A study published in Environmental Science & Technology found both polyethylene terephthalate (PET) and polycarbonate microplastics in U.S. commercial cat and dog foods, as well as in corresponding pet feces — indicating that pets are ingesting and passing these particles. More recently, microplastics have been detected in the internal tissues of dogs and cats, including lungs, kidneys, liver, and blood.

There is also an ironic packaging angle: the shiny inner lining of many kibble bags can shed microscopic plastic particles into the food it is supposed to protect. Highly processed foods — and kibble is among the most processed foods in any species’ diet — tend to carry higher microplastic loads than minimally processed alternatives.

The health effects of microplastics in companion animals are not yet fully characterized, but animal studies across species suggest potential for inflammatory responses, organ accumulation, and cellular disruption. Nanoplastics in particular are small enough to cross cell membranes and reach the brain.

Why the Rendering Step Matters More Than the Label

Labels tell you what ingredient was used. They do not tell you the quality of the raw material that went into rendering, the contamination load of that raw material, or how the rendering process itself may have concentrated contaminants alongside nutrients.

This is not an argument that rendered ingredients are inherently unsafe — they have been the backbone of commercial pet food for decades, and rendering does destroy pathogens and extend shelf life. The argument is that rendering is a concentration point in the supply chain, and that contamination entering the process can exit in a more concentrated form.

---------------

### TASKS TO CARRY OUT
A - Quote the pet food contamination passage word for word from "Why the Rendering" up to and including "contaminants alongside nutrients.".
B - Extend the pet food contamination passage, beginning right after its final sentence.

### DATA UNDER STUDY

---------------

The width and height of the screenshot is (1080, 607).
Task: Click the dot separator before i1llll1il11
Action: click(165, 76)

---------------

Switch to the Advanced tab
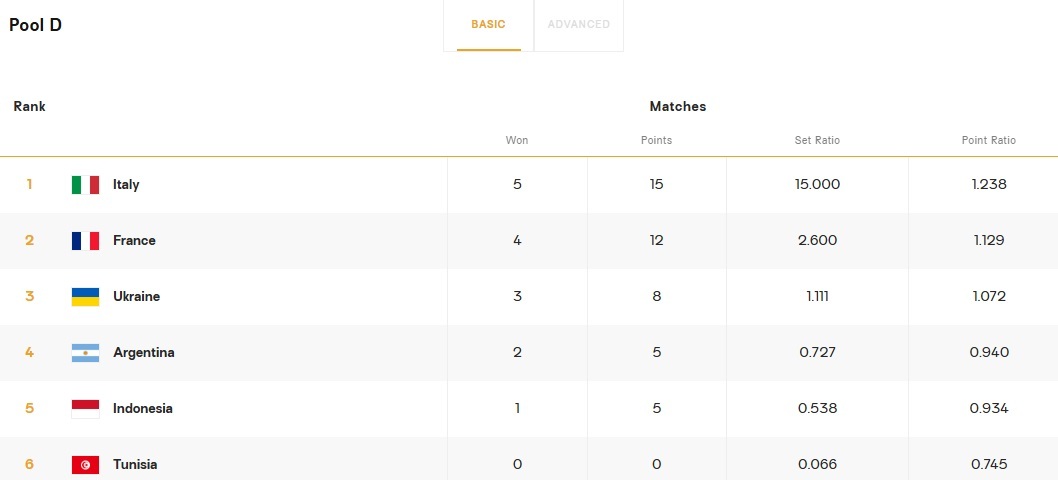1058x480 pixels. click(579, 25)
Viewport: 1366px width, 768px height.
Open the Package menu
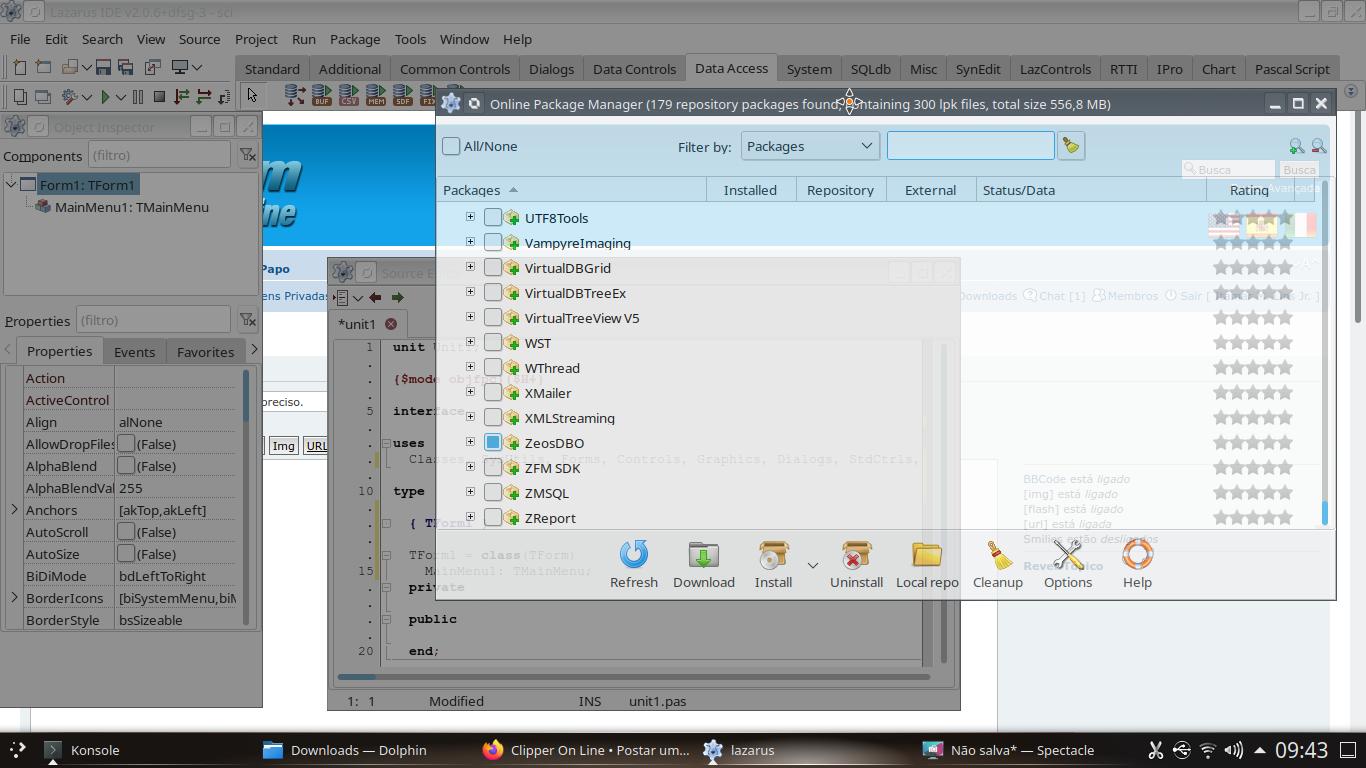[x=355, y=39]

---------------

### WRITTEN ANSWERS
A -
Why the Rendering Step Matters More Than the Label

Labels tell you what ingredient was used. They do not tell you the quality of the raw material that went into rendering, the contamination load of that raw material, or how the rendering process itself may have concentrated contaminants alongside nutrients.

B -
For fish meal in particular, the combination of aquatic PFAS accumulation and microplastic saturation in marine and freshwater environments means the raw material arriving at the rendering plant may already carry a significant contamination burden. High-heat processing does not destroy PFAS. It does not eliminate microplastics. It can, in fact, reduce moisture and volume in ways that increase the concentration of both on a per-gram basis.

What Pet Owners Can Do Right Now

Diversify protein sources. Rotating between multiple proteins reduces overexposure to any single contamination pathway. If fish-based food is a staple in your pet’s diet, consider the sourcing region and the manufacturer’s quality testing practices.

Look for brands with third-party contaminant testing. Some manufacturers test finished products for heavy metals, PFAS, and other contaminants and publish the results. That kind of transparency is worth rewarding.

Consider the packaging. While the FDA has moved to phase out PFAS in food contact materials, transition timelines vary by manufacturer. Brands moving to uncoated or alternative packaging materials are worth noting.

Ask harder questions. Supply chain transparency is a legitimate due diligence question, not just a marketing talking point. Where does the fish meal come from? Does the manufacturer test finished products for PFAS? Do they test for microplastics?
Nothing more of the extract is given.